> **Task item**:
In the data below, find every line with the word "icon" and copy it.

> **Given records**:
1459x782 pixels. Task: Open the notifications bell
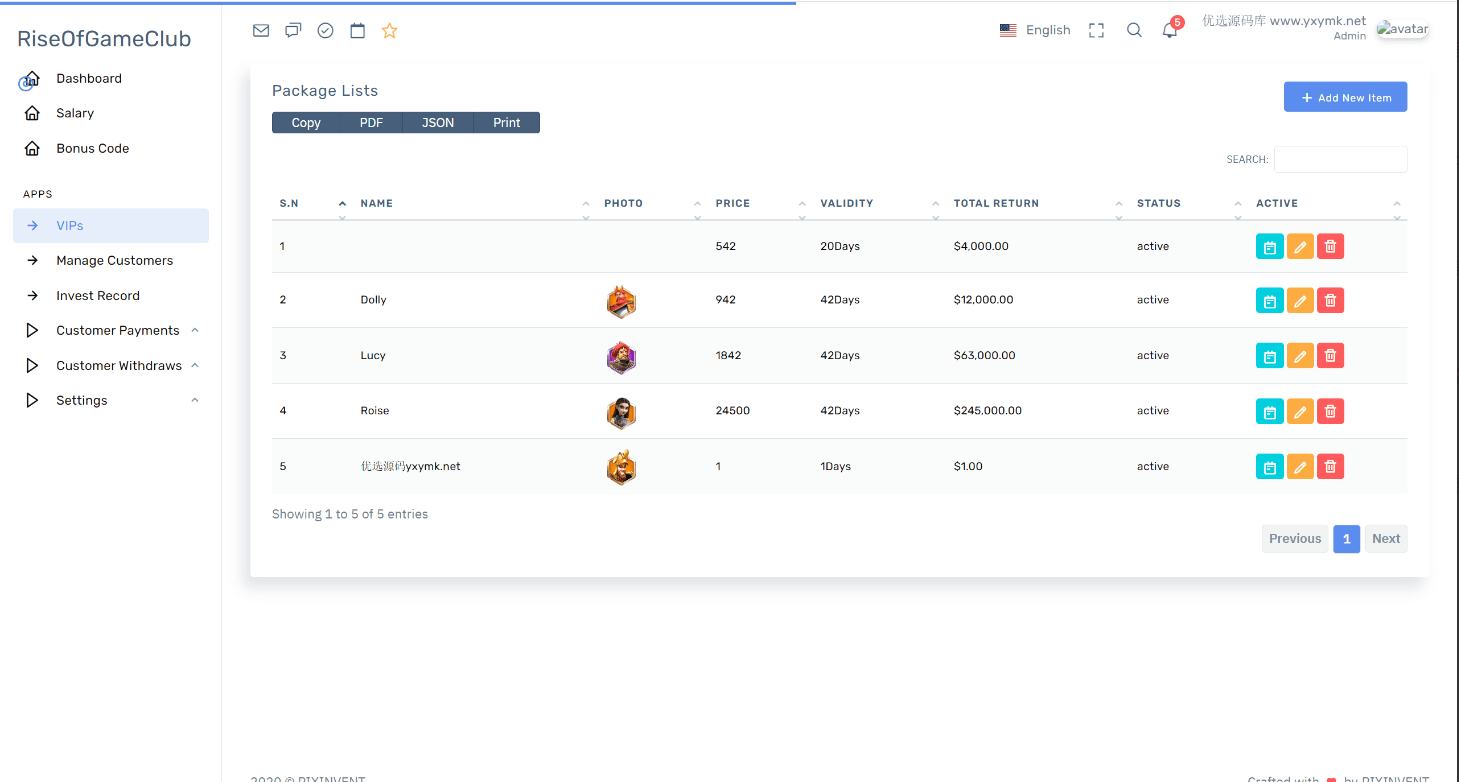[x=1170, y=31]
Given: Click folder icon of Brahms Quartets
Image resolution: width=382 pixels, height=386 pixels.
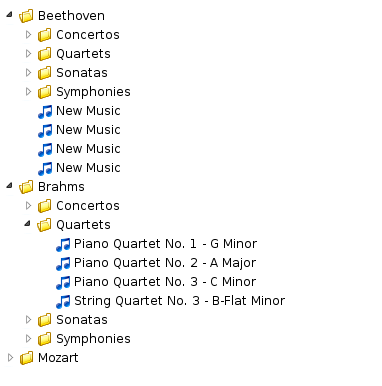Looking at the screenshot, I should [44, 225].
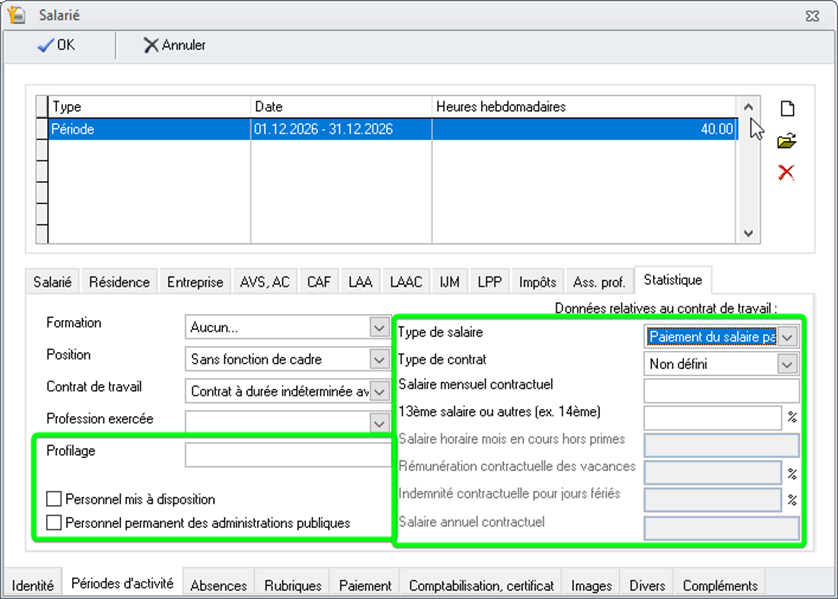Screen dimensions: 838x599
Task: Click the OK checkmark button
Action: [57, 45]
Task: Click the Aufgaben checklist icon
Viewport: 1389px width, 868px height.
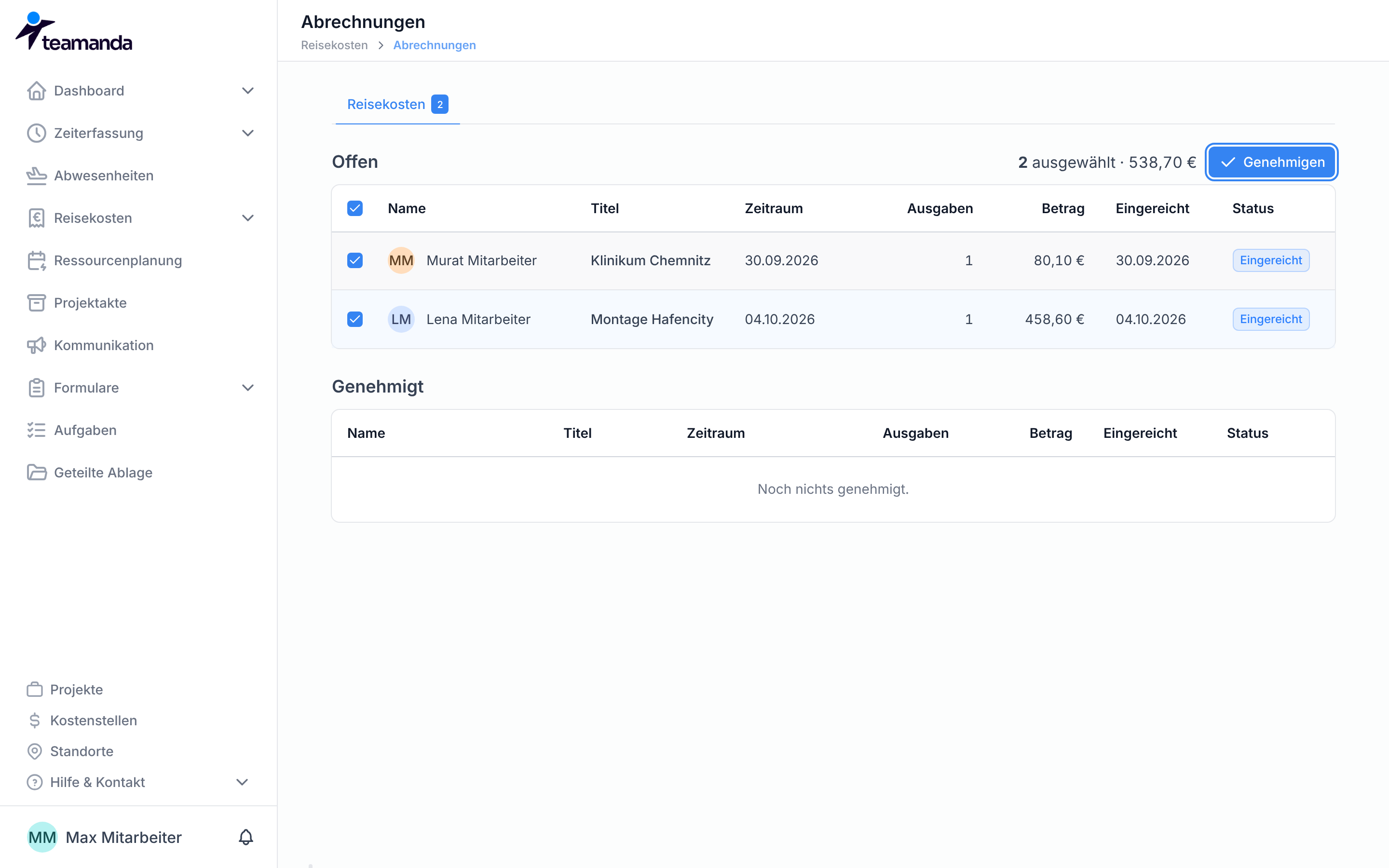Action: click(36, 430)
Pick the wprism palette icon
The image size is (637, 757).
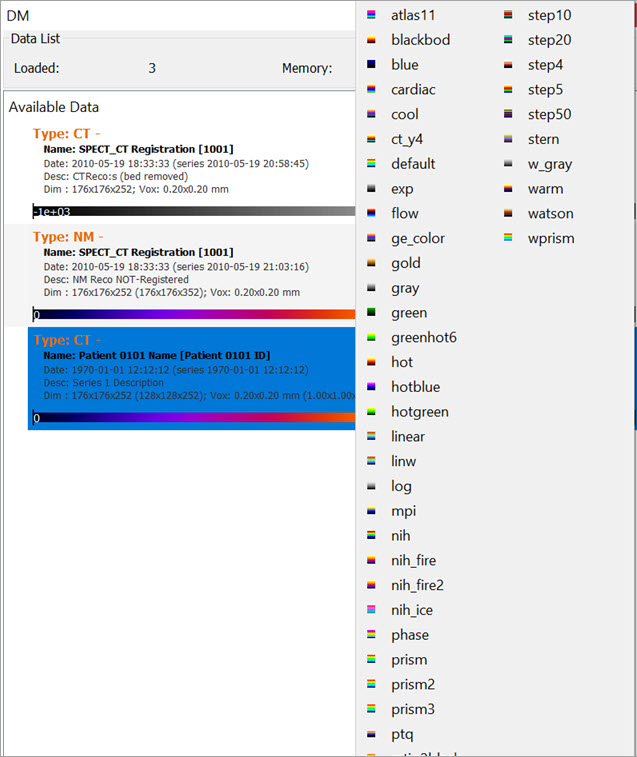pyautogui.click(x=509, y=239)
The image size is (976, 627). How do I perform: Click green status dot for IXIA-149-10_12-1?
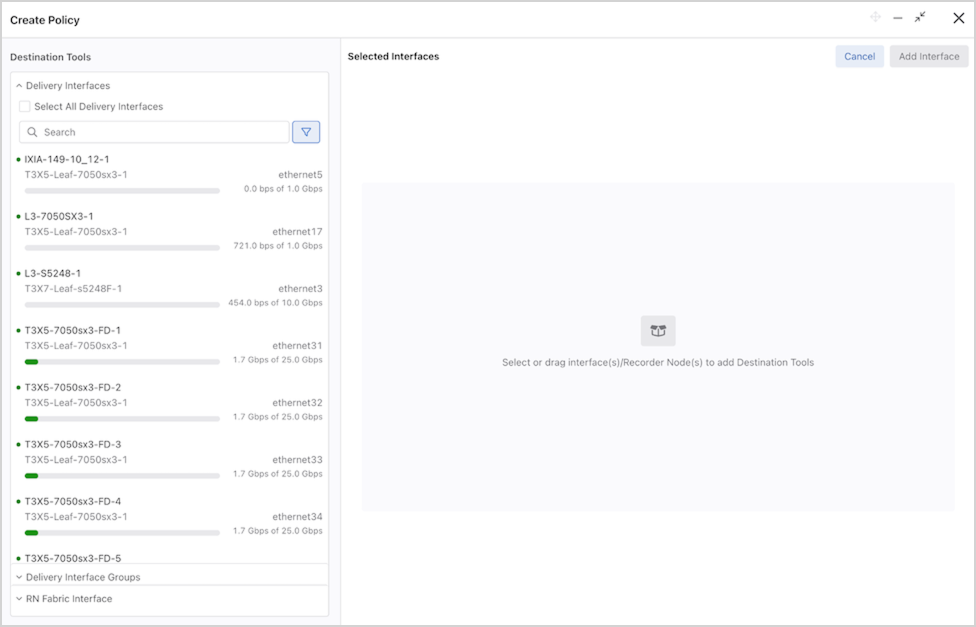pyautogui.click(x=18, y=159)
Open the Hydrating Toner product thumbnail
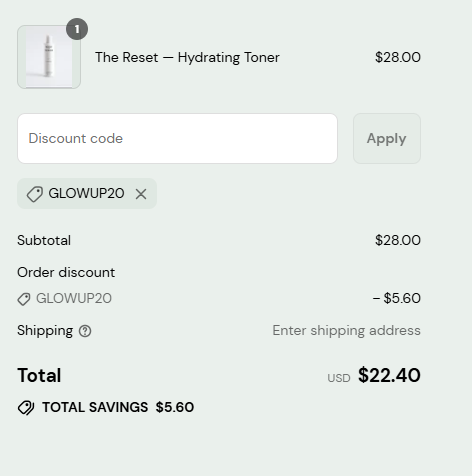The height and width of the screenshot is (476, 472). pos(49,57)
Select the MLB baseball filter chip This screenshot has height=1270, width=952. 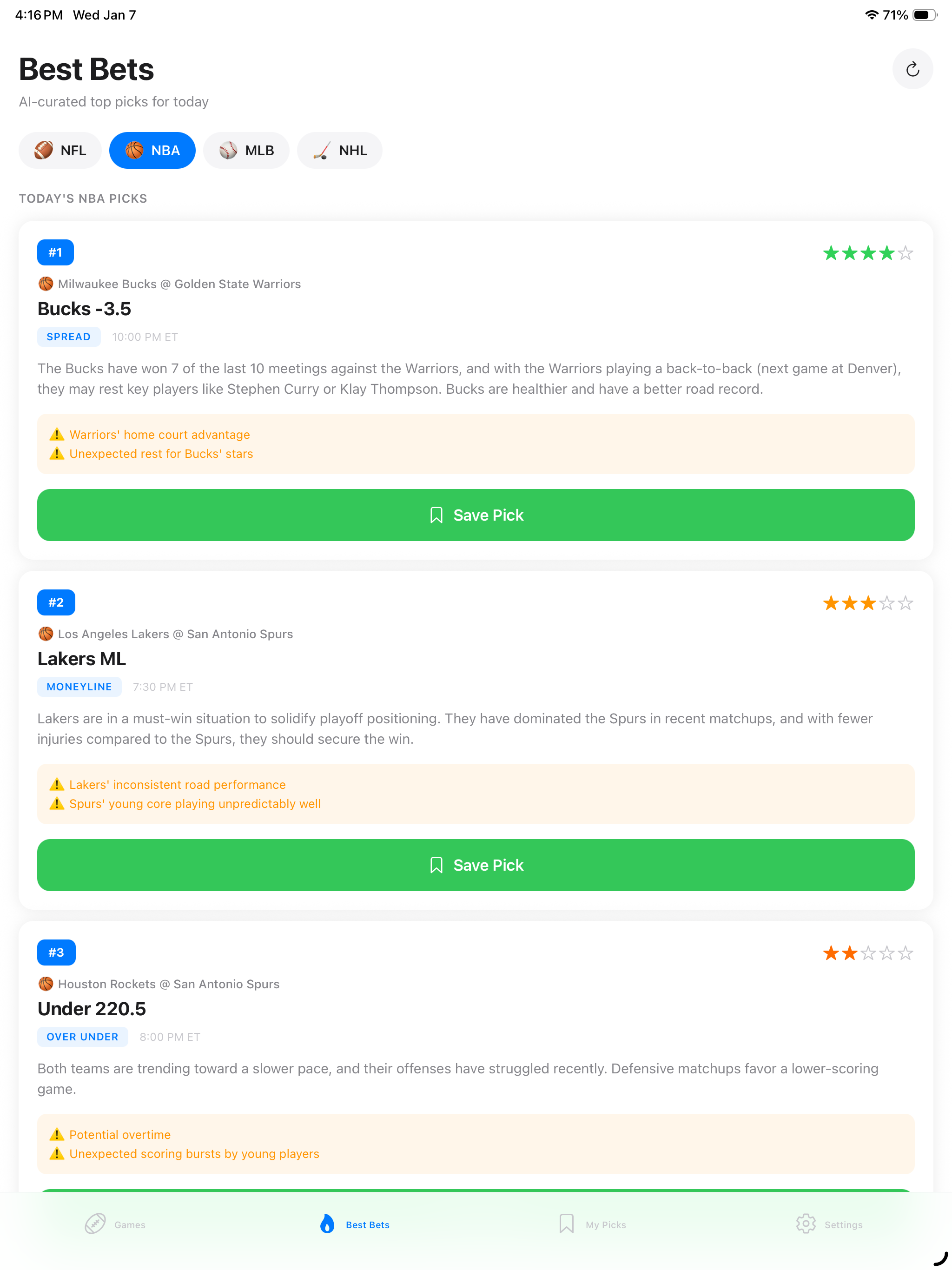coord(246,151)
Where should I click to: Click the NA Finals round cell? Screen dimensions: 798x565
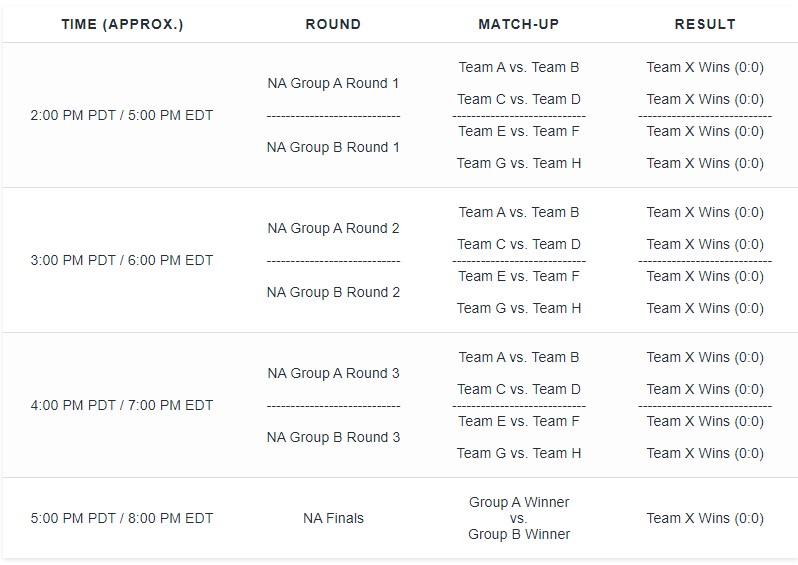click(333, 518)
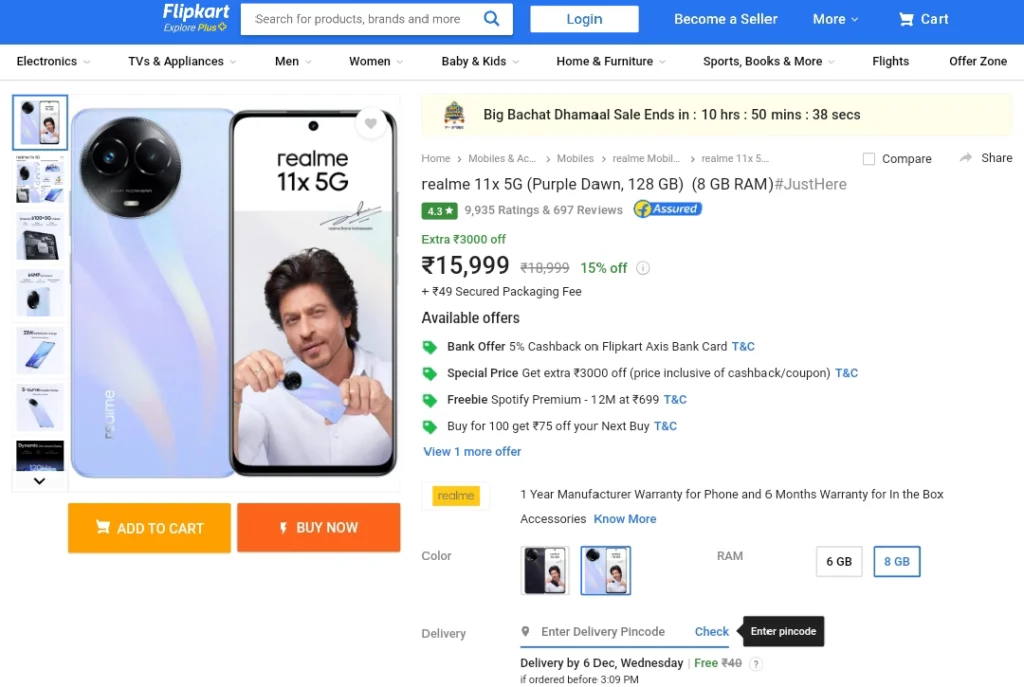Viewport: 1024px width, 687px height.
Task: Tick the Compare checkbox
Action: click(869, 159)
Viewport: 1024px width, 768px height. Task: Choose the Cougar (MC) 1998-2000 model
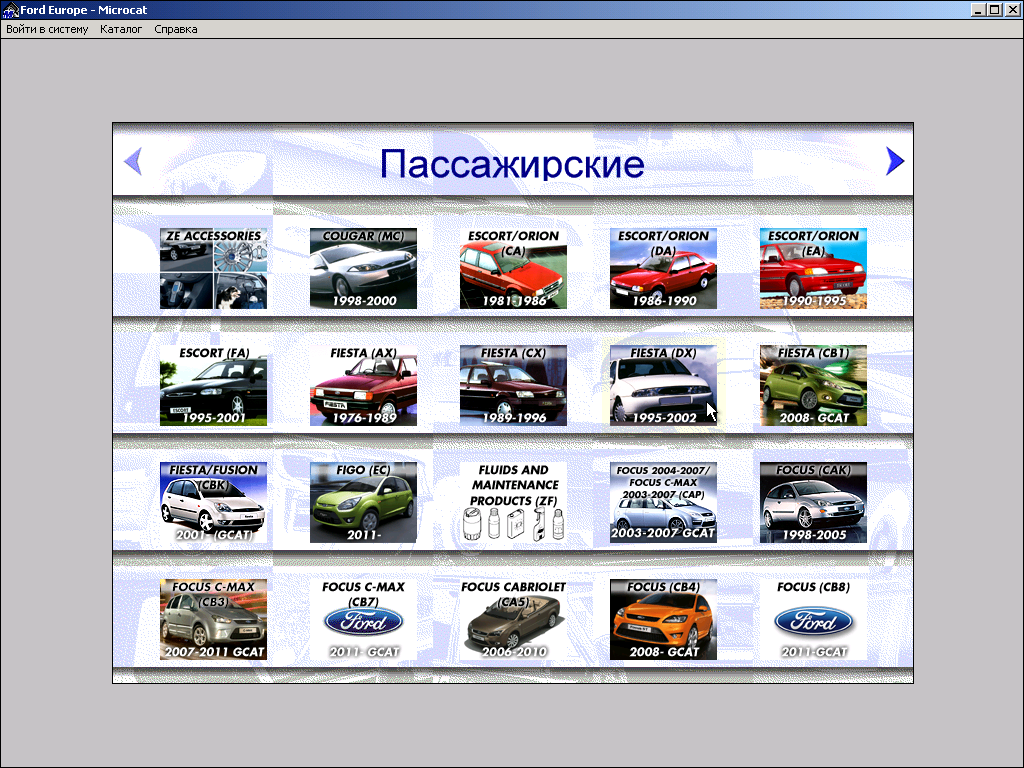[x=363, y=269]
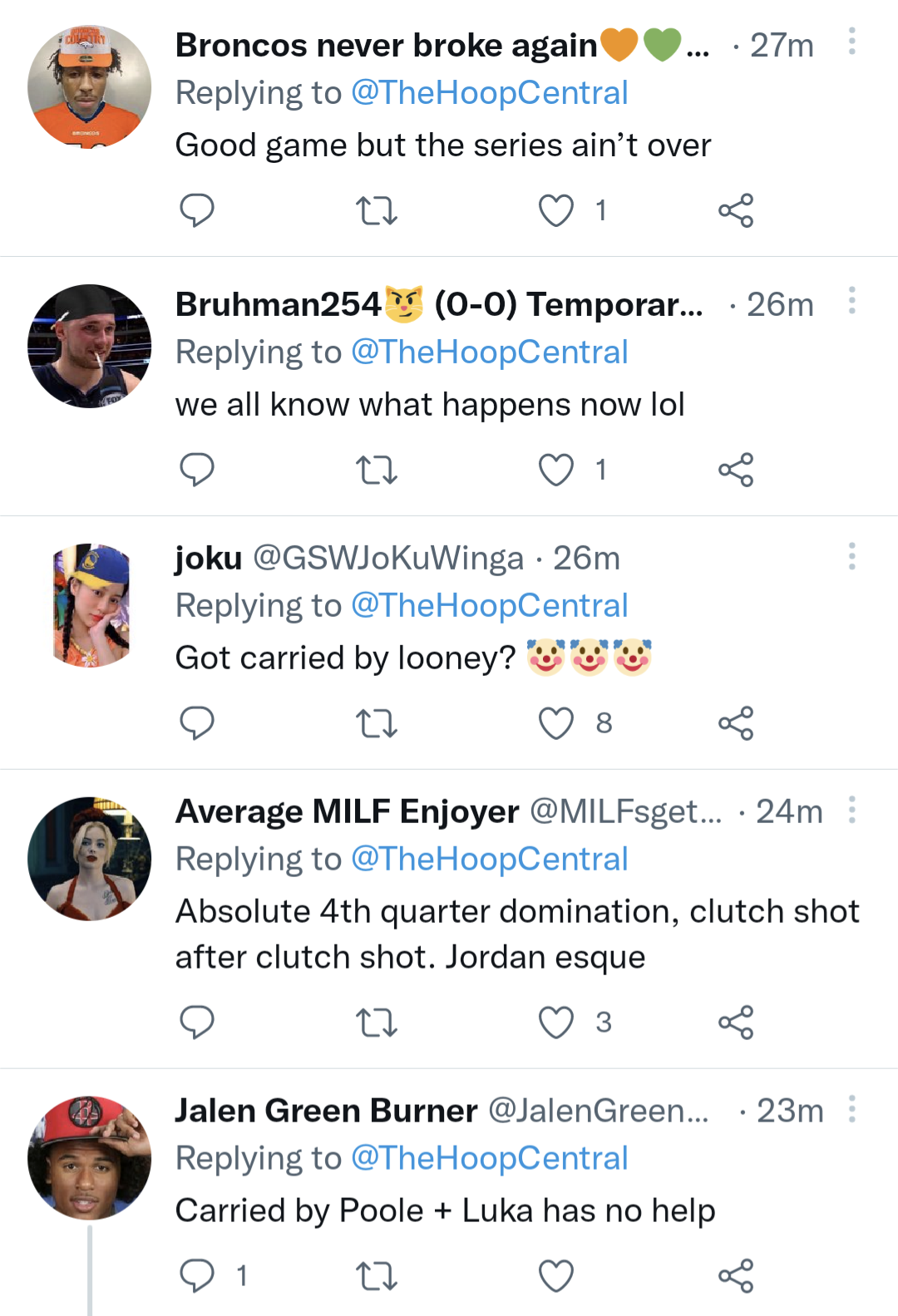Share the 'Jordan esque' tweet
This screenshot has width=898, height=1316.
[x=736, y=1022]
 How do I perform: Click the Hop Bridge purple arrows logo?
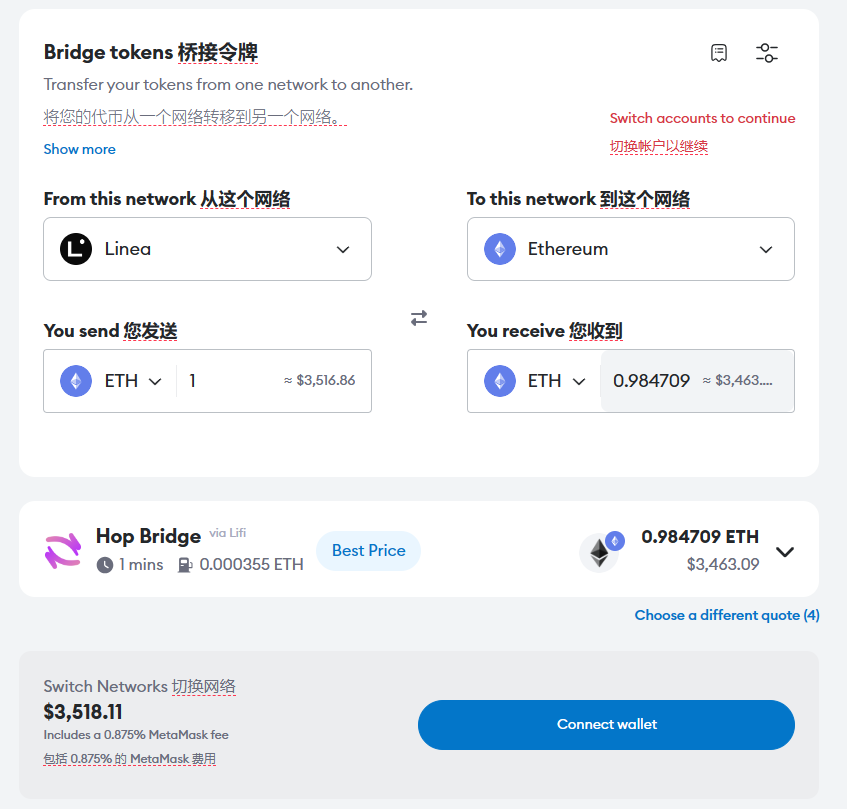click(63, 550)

> **Expected answer**:
Given: Click folder icon of Brahms Quartets
Task: Click the Aufgaben checklist icon
Pick the wprism palette icon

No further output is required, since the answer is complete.